Abstract
Active matter, as other types of self-organizing systems, relies on the take-up of energy that can be used for different actions, such as active motion or structure formation. In this talk, I provide an agent-based framework to model these processes at different levels of organization, physical, biological and social, using the same dynamic approach. Driving variables describe the take-up, storage and conversion of energy, whereas driven variables describe the energy consuming activities. The stochastic dynamics of both types of variables follow a modified Langevin equation. Additional non-linear functions allow to encode system-specific hypotheses about the relation between driving and driven variables. To demonstrate the applicability of this framework, I recast a number of existing models of Brownian agents and Active Brownian Particles. Specifically, active motion, clustering and self-wiring of networks based on chemotactic interactions, online communication and polarization of opinions based on emotional influence are discussed. The framework allows to obtain critical parameters for active motion and the emergence of collective phenomena. This highlights the role of energy take-up and dissipation in obtaining different dynamic regimes.
Biosketch
Frank Schweitzer has been Full Professor for Systems Design at ETH Zurich since 2004. He is also associated member of the Department of Physics at the ETH Zurich.
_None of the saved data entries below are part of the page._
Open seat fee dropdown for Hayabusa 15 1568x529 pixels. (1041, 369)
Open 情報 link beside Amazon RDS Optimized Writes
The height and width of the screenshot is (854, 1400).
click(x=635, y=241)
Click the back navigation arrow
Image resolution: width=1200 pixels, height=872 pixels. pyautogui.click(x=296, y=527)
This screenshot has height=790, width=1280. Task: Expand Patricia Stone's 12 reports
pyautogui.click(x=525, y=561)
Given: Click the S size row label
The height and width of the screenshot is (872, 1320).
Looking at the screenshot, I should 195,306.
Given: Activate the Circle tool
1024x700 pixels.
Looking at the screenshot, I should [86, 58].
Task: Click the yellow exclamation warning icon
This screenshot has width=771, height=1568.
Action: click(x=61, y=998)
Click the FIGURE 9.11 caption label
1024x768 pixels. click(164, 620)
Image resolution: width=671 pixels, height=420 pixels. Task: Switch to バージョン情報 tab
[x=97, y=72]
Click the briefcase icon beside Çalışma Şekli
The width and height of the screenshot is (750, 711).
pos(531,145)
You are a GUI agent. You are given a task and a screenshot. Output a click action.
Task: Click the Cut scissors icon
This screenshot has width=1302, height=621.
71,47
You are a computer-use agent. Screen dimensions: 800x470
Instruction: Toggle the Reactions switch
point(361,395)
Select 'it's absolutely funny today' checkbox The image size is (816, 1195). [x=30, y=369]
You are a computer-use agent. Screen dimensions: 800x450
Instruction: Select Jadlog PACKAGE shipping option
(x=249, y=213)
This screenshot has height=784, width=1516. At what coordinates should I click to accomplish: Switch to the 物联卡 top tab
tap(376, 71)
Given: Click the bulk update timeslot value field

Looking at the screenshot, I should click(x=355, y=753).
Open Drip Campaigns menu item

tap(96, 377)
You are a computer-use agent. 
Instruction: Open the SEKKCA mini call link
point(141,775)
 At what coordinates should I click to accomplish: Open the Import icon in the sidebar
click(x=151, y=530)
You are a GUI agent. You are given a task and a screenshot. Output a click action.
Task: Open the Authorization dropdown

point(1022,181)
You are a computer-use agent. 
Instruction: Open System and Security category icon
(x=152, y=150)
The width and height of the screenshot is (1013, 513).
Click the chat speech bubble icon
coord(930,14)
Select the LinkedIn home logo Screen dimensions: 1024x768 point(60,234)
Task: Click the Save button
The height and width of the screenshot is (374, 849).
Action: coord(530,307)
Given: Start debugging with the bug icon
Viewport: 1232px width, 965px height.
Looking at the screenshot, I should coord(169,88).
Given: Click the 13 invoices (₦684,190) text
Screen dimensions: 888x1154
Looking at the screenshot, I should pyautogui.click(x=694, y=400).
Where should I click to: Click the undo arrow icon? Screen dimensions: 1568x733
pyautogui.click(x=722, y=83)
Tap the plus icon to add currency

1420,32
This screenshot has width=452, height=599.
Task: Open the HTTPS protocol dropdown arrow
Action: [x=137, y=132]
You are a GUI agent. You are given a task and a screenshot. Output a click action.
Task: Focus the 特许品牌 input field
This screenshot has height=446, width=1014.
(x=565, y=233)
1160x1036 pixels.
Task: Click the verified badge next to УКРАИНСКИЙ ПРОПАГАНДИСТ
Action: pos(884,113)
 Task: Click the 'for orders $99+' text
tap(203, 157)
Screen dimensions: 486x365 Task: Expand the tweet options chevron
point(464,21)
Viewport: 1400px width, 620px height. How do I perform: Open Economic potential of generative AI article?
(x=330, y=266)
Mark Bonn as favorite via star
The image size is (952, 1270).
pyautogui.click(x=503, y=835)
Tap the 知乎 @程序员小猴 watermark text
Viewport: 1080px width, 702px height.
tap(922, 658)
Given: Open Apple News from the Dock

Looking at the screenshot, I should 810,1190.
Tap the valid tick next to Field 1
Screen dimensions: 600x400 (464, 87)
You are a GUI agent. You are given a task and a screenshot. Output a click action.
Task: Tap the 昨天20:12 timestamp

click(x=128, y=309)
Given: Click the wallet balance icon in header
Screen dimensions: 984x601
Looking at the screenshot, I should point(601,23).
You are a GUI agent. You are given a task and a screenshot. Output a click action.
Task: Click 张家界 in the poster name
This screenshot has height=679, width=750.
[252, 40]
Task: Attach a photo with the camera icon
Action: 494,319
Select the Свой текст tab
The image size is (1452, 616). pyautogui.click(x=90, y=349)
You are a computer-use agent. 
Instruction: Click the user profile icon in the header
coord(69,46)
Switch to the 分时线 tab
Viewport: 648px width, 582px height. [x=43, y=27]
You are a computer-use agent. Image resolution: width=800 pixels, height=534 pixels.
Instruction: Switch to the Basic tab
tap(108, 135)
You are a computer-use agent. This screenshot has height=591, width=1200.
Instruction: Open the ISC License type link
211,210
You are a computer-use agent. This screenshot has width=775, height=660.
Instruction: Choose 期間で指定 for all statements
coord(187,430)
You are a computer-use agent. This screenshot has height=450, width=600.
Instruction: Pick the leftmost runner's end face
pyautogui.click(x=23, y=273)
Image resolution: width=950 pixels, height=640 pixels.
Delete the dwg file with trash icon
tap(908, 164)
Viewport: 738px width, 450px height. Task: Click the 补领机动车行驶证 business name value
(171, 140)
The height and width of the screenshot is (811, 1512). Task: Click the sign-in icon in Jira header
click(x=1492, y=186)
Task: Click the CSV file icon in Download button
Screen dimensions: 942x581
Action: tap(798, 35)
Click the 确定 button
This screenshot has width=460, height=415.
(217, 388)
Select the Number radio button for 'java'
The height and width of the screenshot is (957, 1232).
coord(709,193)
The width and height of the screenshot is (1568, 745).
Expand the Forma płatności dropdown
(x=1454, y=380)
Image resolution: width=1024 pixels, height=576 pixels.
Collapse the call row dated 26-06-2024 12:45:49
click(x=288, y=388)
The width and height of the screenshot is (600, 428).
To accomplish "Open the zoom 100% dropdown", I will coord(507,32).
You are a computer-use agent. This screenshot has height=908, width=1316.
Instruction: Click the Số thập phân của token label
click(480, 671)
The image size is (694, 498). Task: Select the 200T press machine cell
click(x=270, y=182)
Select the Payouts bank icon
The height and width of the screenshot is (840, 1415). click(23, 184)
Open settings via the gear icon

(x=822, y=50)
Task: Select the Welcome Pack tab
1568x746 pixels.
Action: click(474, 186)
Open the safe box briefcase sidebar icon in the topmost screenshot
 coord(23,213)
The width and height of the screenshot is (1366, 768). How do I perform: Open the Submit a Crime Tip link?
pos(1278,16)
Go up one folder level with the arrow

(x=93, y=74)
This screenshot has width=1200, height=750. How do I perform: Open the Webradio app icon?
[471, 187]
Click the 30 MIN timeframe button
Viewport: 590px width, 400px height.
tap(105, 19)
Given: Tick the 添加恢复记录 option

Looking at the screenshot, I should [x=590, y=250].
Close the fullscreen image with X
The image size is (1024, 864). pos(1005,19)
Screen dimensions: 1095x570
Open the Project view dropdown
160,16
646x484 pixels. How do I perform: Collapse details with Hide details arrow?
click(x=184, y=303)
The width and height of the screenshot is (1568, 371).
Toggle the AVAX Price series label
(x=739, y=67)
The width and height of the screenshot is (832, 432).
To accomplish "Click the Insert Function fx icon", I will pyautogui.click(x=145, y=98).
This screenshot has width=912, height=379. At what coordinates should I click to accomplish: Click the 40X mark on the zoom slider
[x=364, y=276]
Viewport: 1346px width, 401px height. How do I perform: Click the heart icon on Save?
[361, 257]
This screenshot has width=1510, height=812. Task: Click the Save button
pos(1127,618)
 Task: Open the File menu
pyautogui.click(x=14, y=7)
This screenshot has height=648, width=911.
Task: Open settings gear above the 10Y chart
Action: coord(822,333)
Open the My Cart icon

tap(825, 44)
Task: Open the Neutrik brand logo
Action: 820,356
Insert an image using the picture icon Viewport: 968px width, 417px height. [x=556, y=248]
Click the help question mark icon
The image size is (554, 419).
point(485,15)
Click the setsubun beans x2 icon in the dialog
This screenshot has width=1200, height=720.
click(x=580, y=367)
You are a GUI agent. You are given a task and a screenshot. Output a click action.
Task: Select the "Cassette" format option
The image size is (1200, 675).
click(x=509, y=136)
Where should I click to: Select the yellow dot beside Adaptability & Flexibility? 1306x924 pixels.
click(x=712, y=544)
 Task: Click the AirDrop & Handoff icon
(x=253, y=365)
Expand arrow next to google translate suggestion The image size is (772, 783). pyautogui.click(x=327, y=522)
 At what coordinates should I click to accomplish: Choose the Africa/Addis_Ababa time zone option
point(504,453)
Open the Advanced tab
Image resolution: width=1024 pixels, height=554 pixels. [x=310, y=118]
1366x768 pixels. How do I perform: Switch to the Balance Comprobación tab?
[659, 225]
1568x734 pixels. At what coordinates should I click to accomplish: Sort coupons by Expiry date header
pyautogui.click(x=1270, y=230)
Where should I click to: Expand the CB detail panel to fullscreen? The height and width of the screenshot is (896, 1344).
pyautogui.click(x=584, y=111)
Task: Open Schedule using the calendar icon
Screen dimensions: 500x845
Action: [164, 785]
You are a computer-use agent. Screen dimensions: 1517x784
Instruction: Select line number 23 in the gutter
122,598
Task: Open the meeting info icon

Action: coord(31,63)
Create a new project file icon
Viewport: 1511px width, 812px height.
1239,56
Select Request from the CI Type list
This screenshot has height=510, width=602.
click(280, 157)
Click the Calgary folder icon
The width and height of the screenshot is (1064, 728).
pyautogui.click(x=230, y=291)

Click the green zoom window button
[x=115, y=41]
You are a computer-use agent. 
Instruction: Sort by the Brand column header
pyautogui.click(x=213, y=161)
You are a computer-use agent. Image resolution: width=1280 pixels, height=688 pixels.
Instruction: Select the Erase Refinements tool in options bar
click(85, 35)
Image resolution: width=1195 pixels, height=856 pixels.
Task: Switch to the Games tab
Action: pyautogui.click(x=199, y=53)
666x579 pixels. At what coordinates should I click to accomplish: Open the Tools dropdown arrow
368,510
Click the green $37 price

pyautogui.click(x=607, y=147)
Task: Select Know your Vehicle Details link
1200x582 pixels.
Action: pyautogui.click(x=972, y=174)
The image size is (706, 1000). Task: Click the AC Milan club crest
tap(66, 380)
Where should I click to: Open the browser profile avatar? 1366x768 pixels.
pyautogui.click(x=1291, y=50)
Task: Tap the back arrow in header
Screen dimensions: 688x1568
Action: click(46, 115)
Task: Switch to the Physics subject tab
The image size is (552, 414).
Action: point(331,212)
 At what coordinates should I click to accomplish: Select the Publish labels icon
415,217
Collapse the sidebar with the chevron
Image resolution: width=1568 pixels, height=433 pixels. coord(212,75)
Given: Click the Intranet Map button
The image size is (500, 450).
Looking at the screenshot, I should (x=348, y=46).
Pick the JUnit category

In his professional career, he worked for different research institutions (Max-Planck Institute for the Physics of Complex Systems, Dresden, Fraunhofer Institute for Autonomous Intelligent Systems, Sankt Augustin) and universities (Humboldt University Berlin, Cornell University Ithaca NY, Emory University, Atlanta GA).
The research of Frank Schweitzer focuses on applications of complex systems theory in the dynamics of social and economic organizations. Frank Schweitzer was Editor-in-Chief of EPJ B "Statistical Physics and Complex Systems" (2007-2012), founding Editor-in-Chief of EPJ "Data Science" (2012-2017), and acts as Editor-in-Chief of "ACS - Advances in Complex Systems" for more than 10 years.